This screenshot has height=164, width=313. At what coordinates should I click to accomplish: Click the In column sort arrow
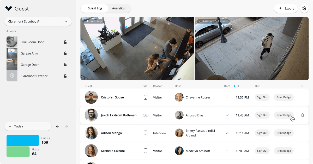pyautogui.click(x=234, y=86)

---

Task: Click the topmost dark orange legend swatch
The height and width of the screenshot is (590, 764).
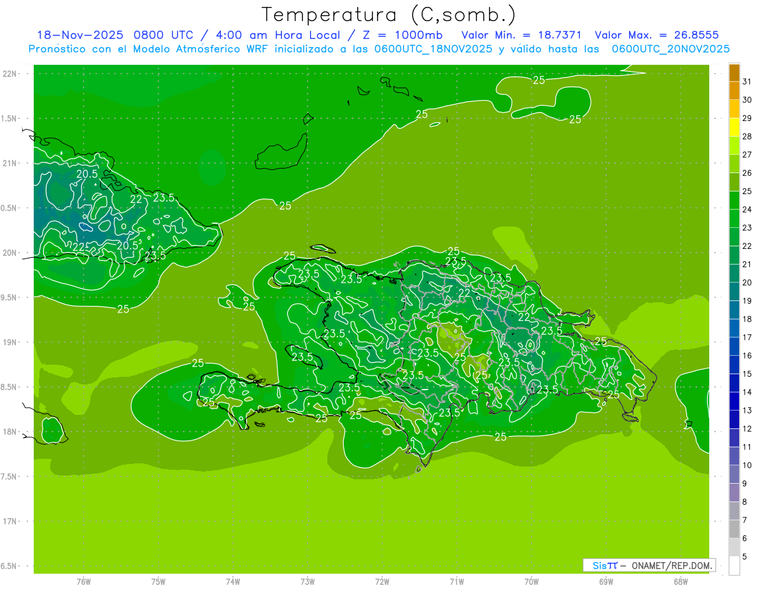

--

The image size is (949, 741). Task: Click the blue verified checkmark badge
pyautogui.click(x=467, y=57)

ASSIGNED TASK: After locating the line with "Task: Click the topmost" above, return that line and every later line through the one with "The height and", word for word and with nothing else.

RESPONSE FOR THIS EXERCISE:
Task: Click the topmost dark orange legend swatch
The height and width of the screenshot is (590, 764).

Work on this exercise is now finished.